Quantcast
Paul Gross finds happiness in a warm gun – Metro US

Paul Gross finds happiness in a warm gun

There was always something that nagged Paul Gross about his famous role as respectable Mountie Benton Fraser on the mid-nineties television drama Due South.

“I never actually had a gun, I had a wedge of wood in my holster,” admitted Gross during a recent interview to promote his coincidentally-named new film, Gunless. “So getting to go to work and actually have a real Colt .45, that was just heavenly.”

Although Gross stopped short of insisting a real gun was his impetus for taking on the role of a gunslinger in the new Western-style comedy, he does accept that the weapon informed his portrayal.

“They’re kind of amazing to hold,” said Gross. “I was practising constantly, drawing it and spinning it and trying to do tricks with it …but it’s still in the back of your head (that) this is something that could actually kill people. It sort of does something to you.”

For Gross, it aided in developing The Montana Kid, a bewildered American outlaw that stumbles into a fictional Canadian town and challenges the local blacksmith to a showdown only to discover the hamlet’s sedate inhabitants literally gunless — a circumstance that, for an American gunslinger anyway, is utterly confounding.

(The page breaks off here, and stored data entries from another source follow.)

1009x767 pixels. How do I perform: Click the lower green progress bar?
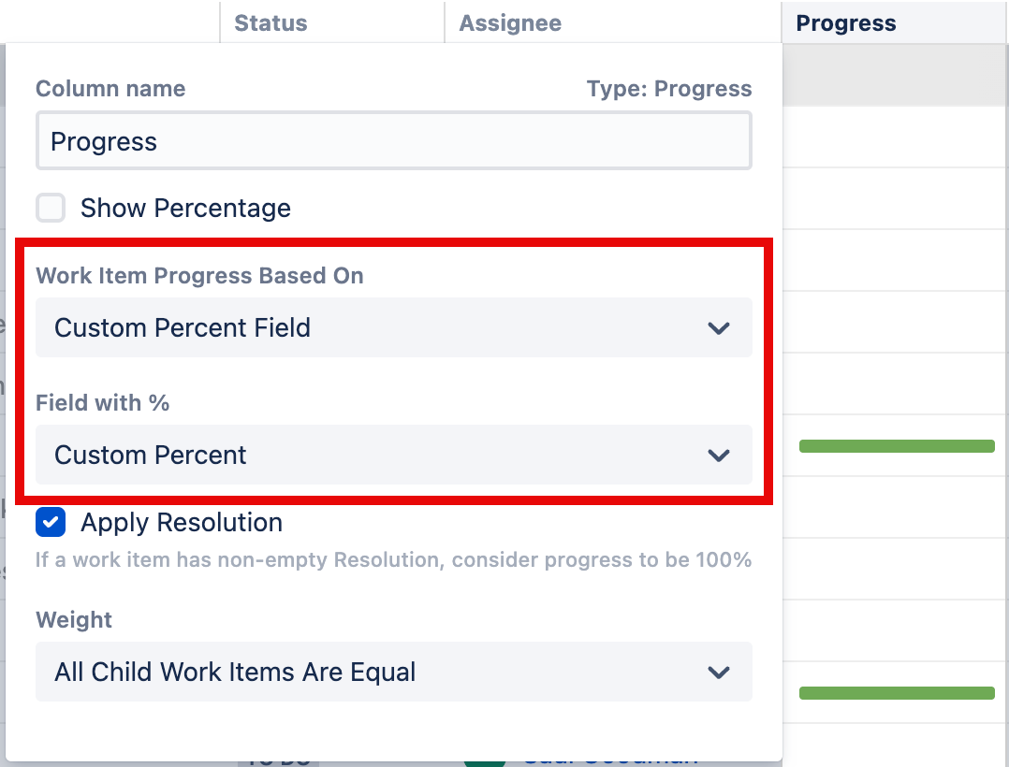click(896, 693)

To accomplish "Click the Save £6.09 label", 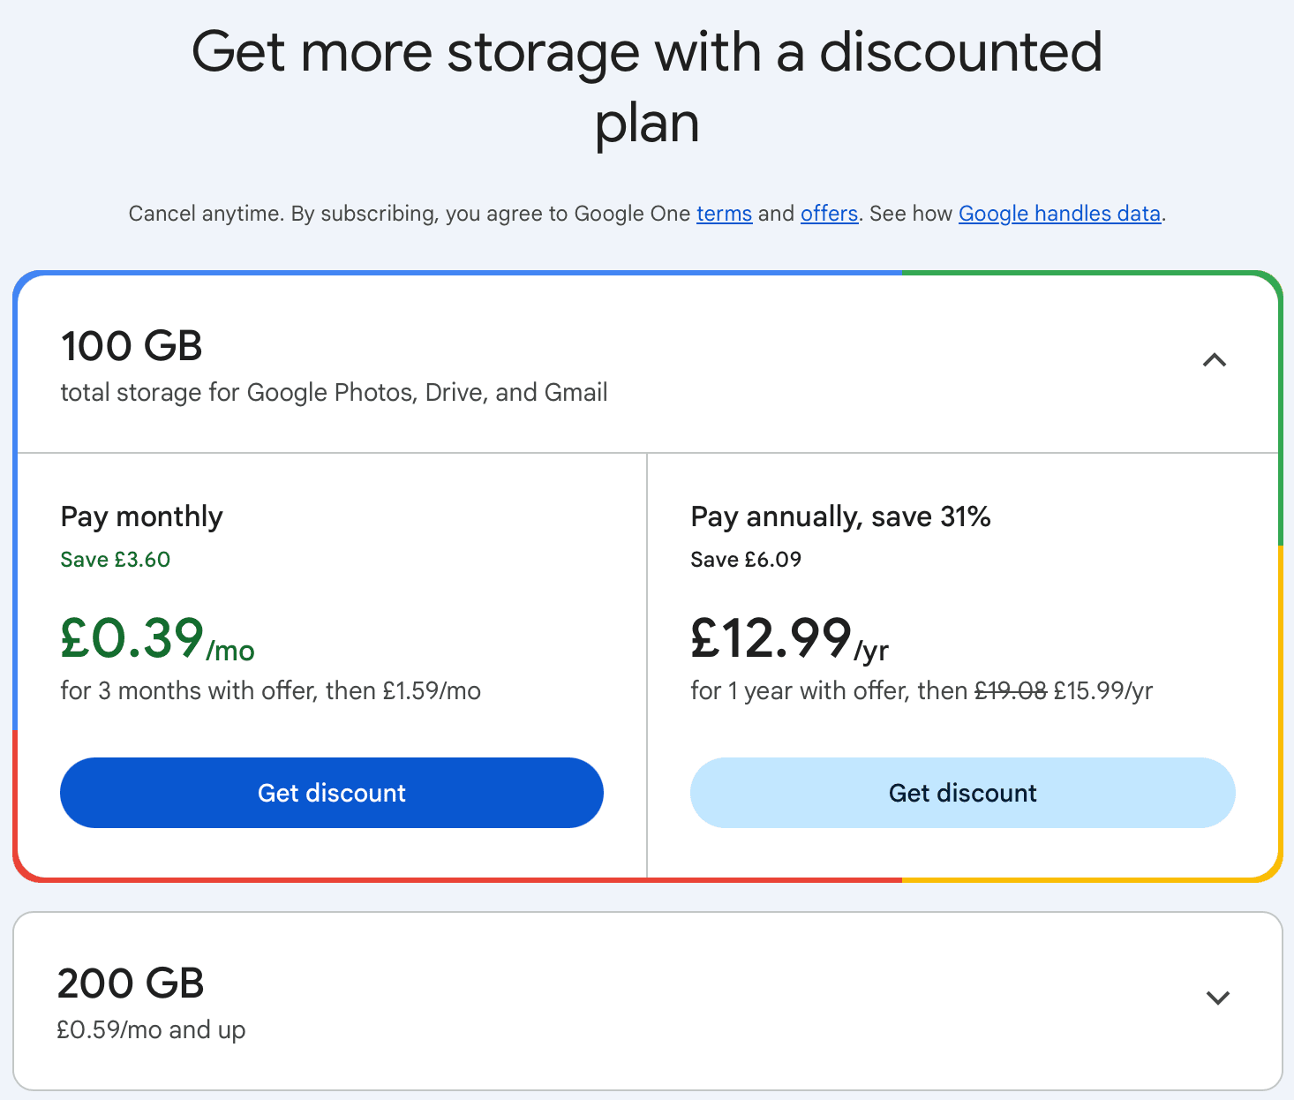I will [745, 558].
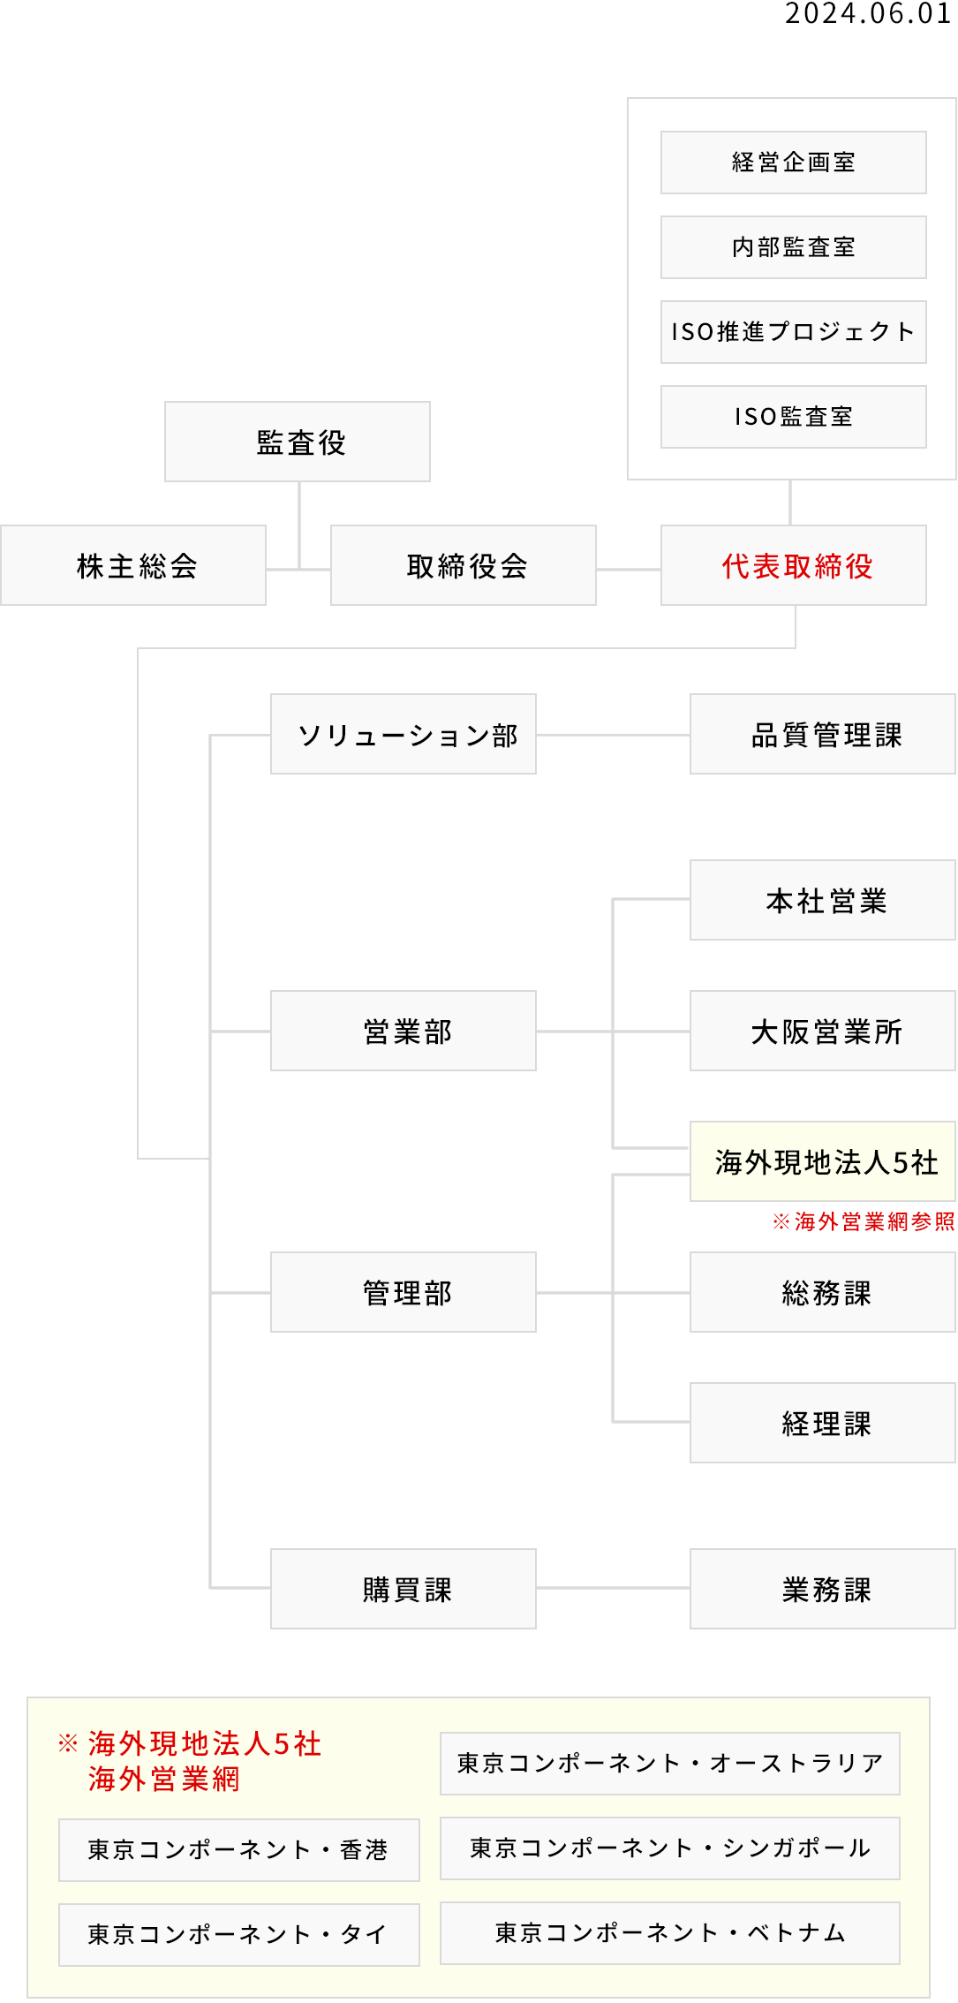Select the 営業部 department box
Image resolution: width=958 pixels, height=2003 pixels.
[x=404, y=1031]
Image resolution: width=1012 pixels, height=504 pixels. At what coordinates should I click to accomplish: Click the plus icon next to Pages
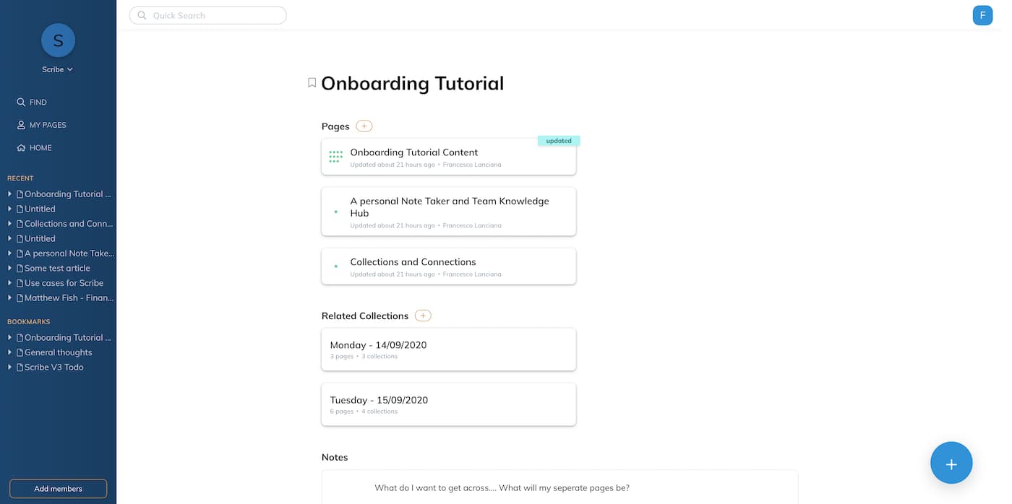point(364,126)
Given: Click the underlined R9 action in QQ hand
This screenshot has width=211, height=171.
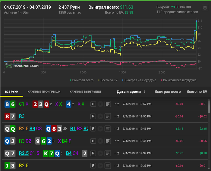Looking at the screenshot, I should (x=32, y=129).
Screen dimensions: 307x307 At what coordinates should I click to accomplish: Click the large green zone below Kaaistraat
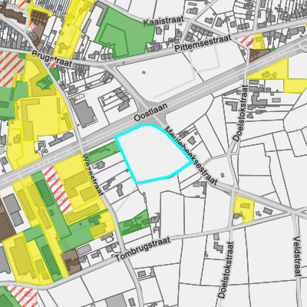pos(126,32)
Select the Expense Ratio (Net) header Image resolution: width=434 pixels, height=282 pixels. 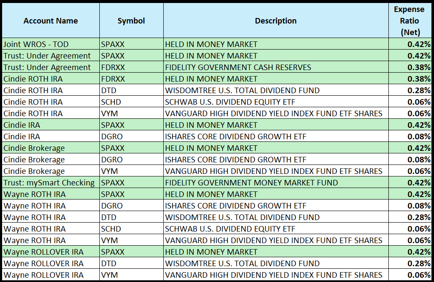click(x=410, y=21)
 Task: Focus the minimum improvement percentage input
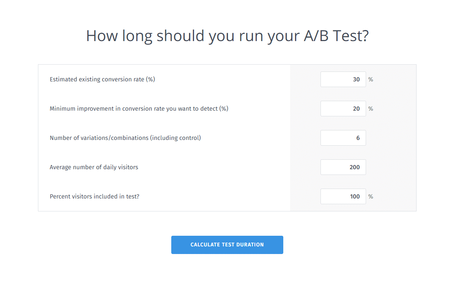[x=343, y=109]
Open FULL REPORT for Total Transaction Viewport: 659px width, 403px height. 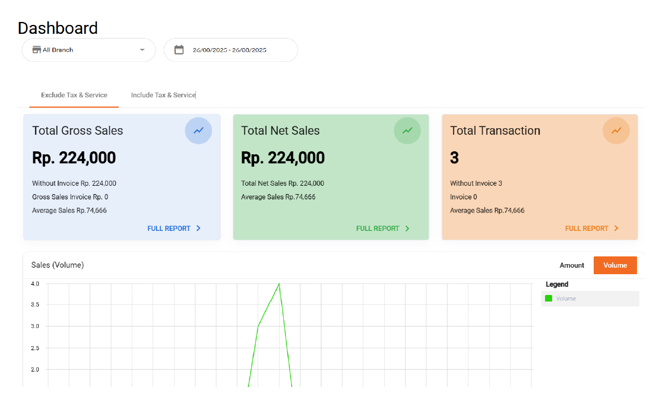[587, 229]
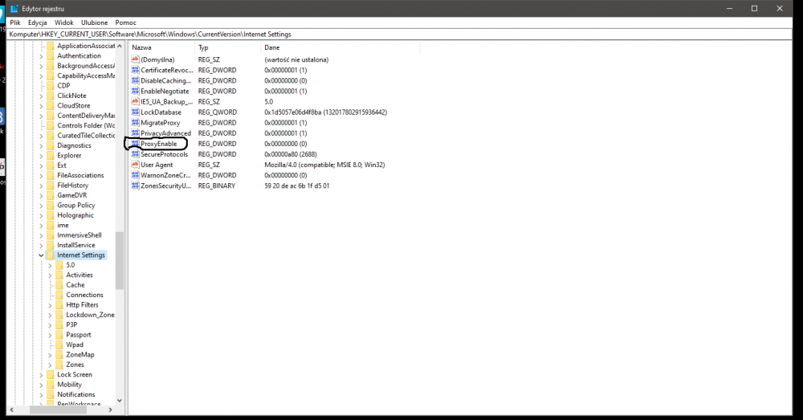Click the Registry Editor title bar icon
The height and width of the screenshot is (420, 803).
click(x=14, y=8)
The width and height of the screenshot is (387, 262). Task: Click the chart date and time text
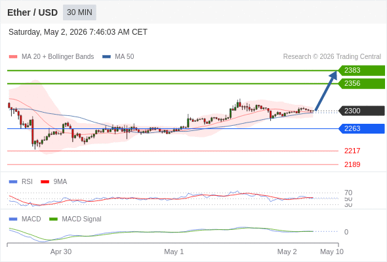point(78,32)
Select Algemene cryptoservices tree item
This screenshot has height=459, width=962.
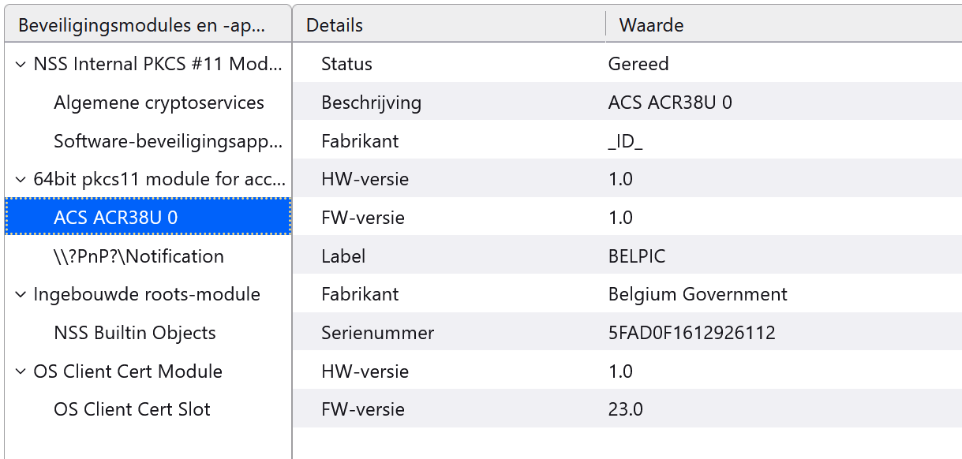tap(159, 103)
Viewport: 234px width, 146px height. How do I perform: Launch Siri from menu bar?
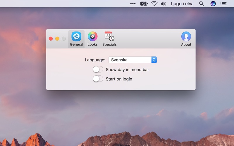click(x=213, y=4)
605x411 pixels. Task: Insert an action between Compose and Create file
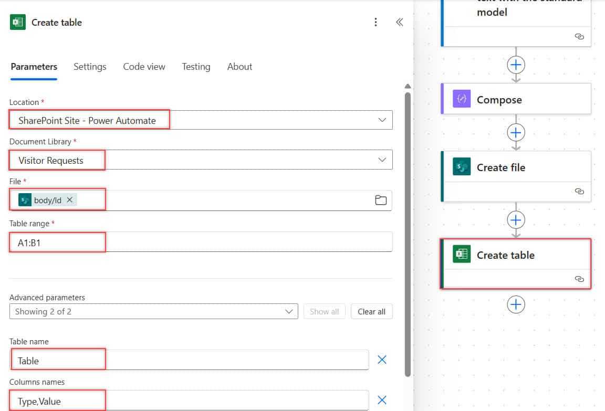pos(516,133)
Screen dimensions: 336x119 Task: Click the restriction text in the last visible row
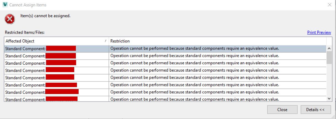(194, 99)
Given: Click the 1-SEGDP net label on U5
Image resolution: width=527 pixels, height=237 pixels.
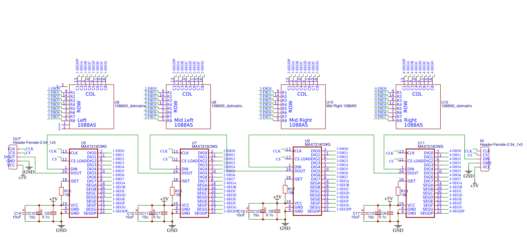Looking at the screenshot, I should pos(120,211).
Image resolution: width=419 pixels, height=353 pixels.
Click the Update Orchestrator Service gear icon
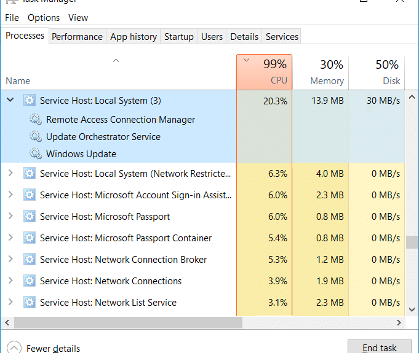tap(36, 137)
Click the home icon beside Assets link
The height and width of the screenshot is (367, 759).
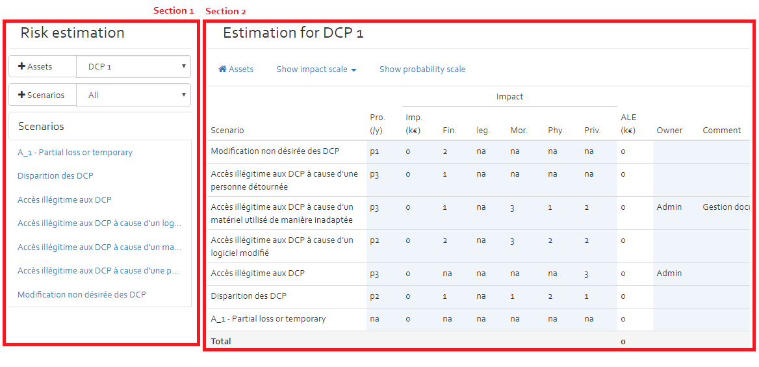[x=223, y=70]
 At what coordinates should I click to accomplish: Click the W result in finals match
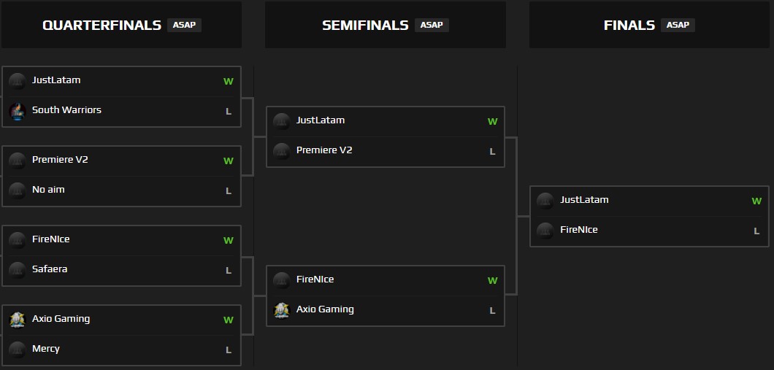pyautogui.click(x=756, y=201)
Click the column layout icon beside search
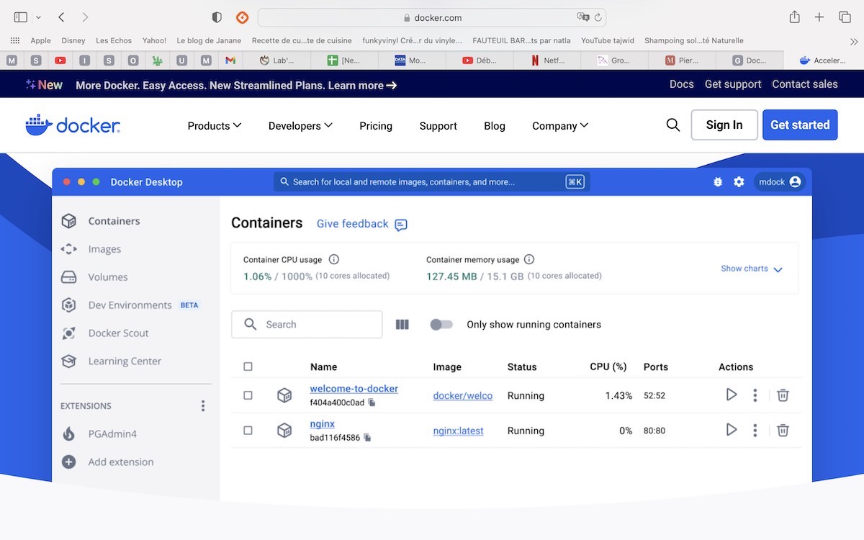 coord(402,325)
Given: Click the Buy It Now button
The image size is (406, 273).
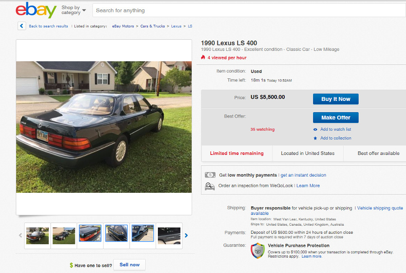Looking at the screenshot, I should pyautogui.click(x=336, y=99).
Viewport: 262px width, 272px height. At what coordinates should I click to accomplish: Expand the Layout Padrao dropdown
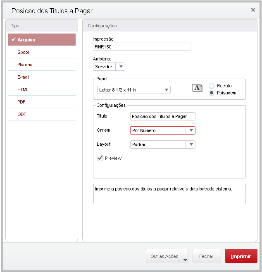click(x=191, y=144)
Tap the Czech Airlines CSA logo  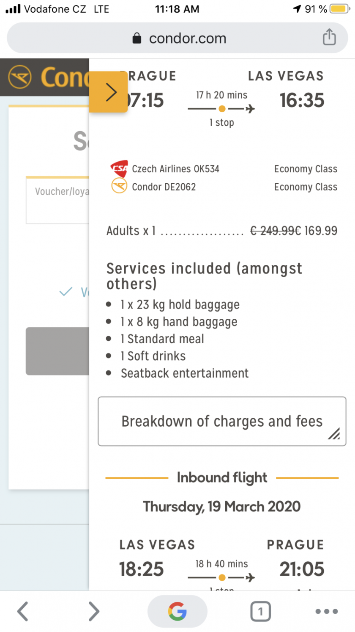(119, 168)

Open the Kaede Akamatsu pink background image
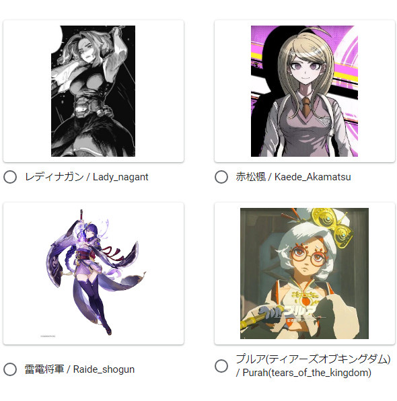[304, 91]
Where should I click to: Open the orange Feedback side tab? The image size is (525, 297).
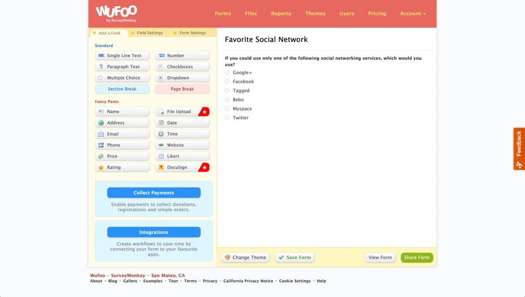click(519, 149)
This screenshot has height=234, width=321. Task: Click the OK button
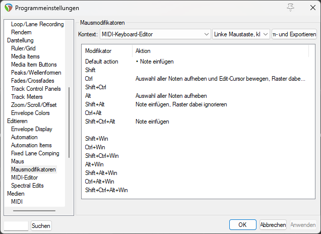coord(243,225)
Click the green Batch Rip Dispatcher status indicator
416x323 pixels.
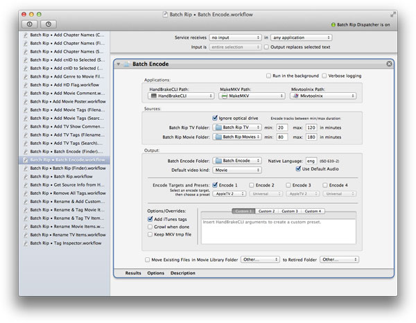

“(The Western genre) isn’t a naturally Canadian form. It’s really an invention of Hollywood to represent or speak to something about the American frontier spirit,” said Gross. “You couldn’t get away with making High Plains Drifter and set it in Medicine Hat…but you can import a gunslinger and drop him into a Canadian setting and then you have Gunless.”

Of course, Gunless isn’t the first movie of Gross’ that boasts Canuck roots. He wrote, directed and starred in 2008’s Passchendaele, the award-winning drama about one of the most traumatic wartime battles in Canadian history.

But as Gross discovered, turning Alberta foothills into a muddy Belgian battleground wouldn’t compare to the staggering conditions the actor faced in blistering southern B.C. when he shot Gunless last summer.

“I find the heat hard to work in because my brain just kind of short circuits. I just feel sort of stunned all the time,” chuckled Gross before pausing to reflect on his character. “Thank God, I didn’t have to be too smart!”